Apparently some nerdy people (and I qualify it this way for a reason to be explained later) thought it'd be a good idea if they could approach woman and ask if they could touch their breasts. They didn't want to be asses about the whole thing and thought asking if the women wanted to be involved was a good idea. They'd ask the women and if the women said they wouldn't mind being asked, they'd get a badge.
The badge thing is not a good idea. I can only imagine they only mean to do this at cons or similar events, but it is still a bad idea. It changes it from being a lark with friends to a peer-pressure situation. It really doesn't translate beyond an initial small group of friends and even then there could be coercion involved if just one of the people doesn't want to do it, but feels pressured into it simply because "everyone else said ok".
If they really do try to take this out of their small group of friends and especially if they try to take it into larger socety, some will be slapped and others will get the crap kicked out of them. Why? Because it will be offensive to some of the people they approach. And the offenders will act aggrieved and hide behind the newly institutionalized nature of it. If it was just one person, that person wouldn't feel as bold in his actions. However, if he can say "Oh, but wait! It isn't just me, it's this thing, it has a name, other people do it too" it becomes more defensible in the minds of some.
Can you imagine what it'll be like if frat boys latch onto the idea? The people that came up with it in the first place might not be bad people, but bad people are going to love it. It is the kind of idea I can see them coming up with in response to women insisting they have a right to not be accosted. Leering requests, persistent requests, ignored answers, it'd be a disaster.
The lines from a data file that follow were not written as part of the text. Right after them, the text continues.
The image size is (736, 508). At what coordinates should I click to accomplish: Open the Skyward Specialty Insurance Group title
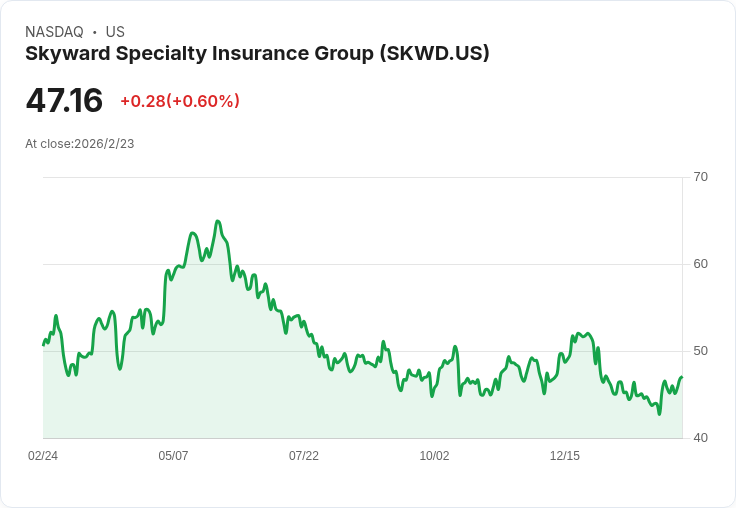[257, 54]
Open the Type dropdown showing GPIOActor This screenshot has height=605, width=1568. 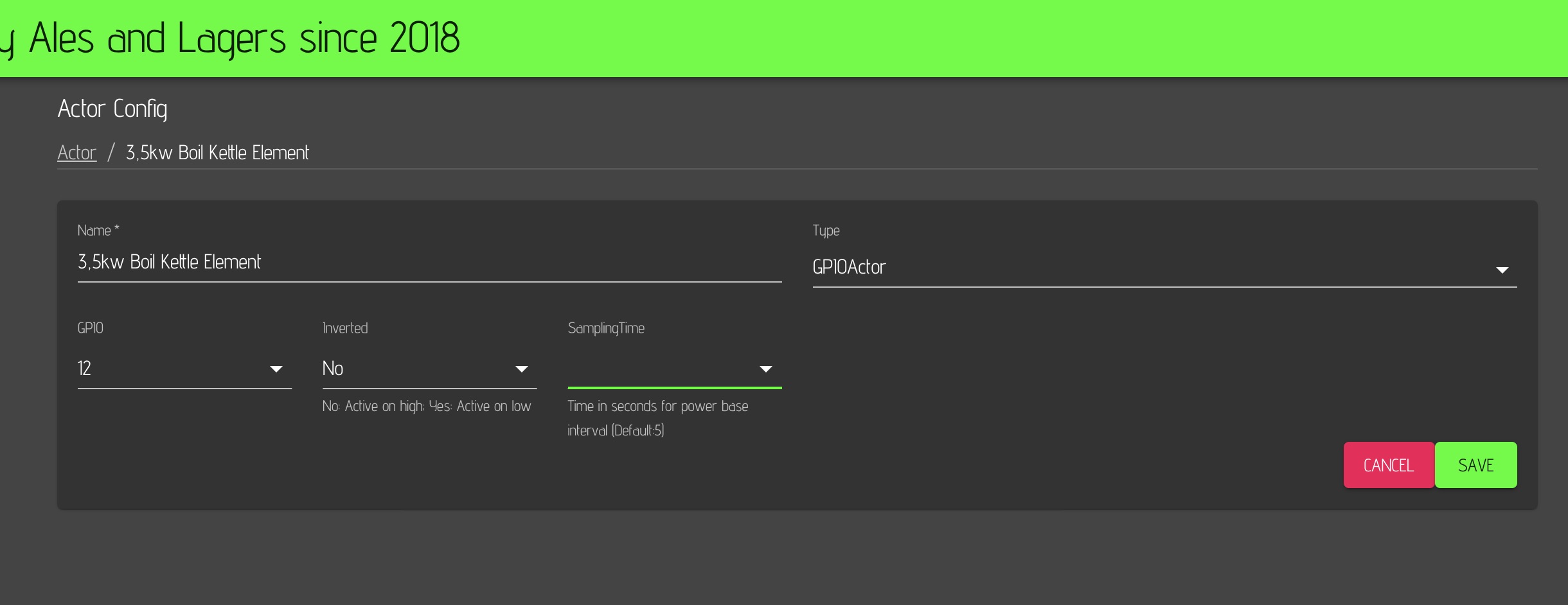tap(1150, 267)
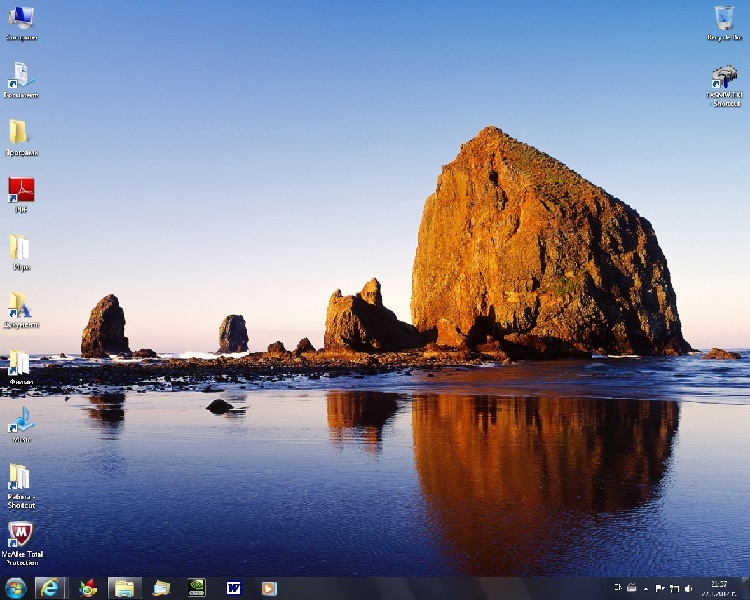Open Windows Explorer folder on taskbar
Screen dimensions: 750x600
click(124, 588)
I think if you change the source of the idea you also change many people's response to it. Here's why I mentioned the "nerdy people" thing up front: If this idea had come from imbicillic radio shock jocks Opie and Anthony (or the aforementioned frat boys), along with their "Whip 'em out Wednesdays" or "Hummer Thursdays" or whatever day it is, the responses would be disgust and disdain.
For those of you fortunate enough to have been spared either hearing the show or having co-workers who thought it was hilarious and would insist on describing it to you, "Whip 'em Out Wednesdays" or WOW was supposed to be a code that would cause women to expose their breasts on the highway. If you saw a truck or car with the bumper sticker, or even with WOW written in the dirt like a perverse "Wash Me" inscription, you were supposed to expose yourself to the driver. The hummer thing was supposed to be something about your wife or girlfriend giving you one every Thursday.
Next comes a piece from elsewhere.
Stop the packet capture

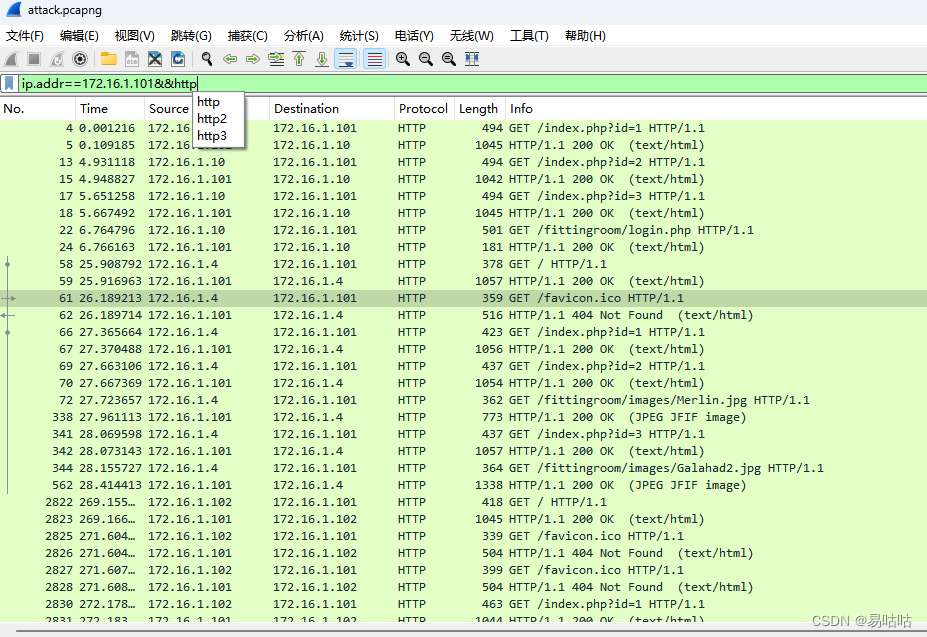click(x=32, y=58)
One of the big problems I have with all of these ideas, Open Source Boob Project (OSBP) included, is that it once again reduces women to objects that are there for men (or in some cases other women). It isn't about the women, it is about their breasts. The OSBP simply tries to mask it with a veneer of respect. "But we asked!" That's crap. It is a Victorian construction worker leering at a passing woman.
And yes, some of the reactions to this have been overblown, but this is the internet, that's what people do. Everyone feels they must make their opinion as strongly as they can and hyperbole results. I hope to avoid this here.
Sadly, in the end the impression I get is of some socially inept people brainstorming a way they could get some action. They've been unsuccessful in traditional methods, so they figure they might as well simply ask outright. Since there's little chance this would work in the vast majority of situations, they give it a title and make it seem more official, thus giving them something to point to and increasing the chances of success. Getting to know someone and getting friendly with them first is apparently beyond them, and this is for people who go to cons where the whole process is far, far easier for the socially inept. I don't know if this impression is accurate, but that's what it seems like from a distance.
I reserve the right to edit the above opinions for clarity.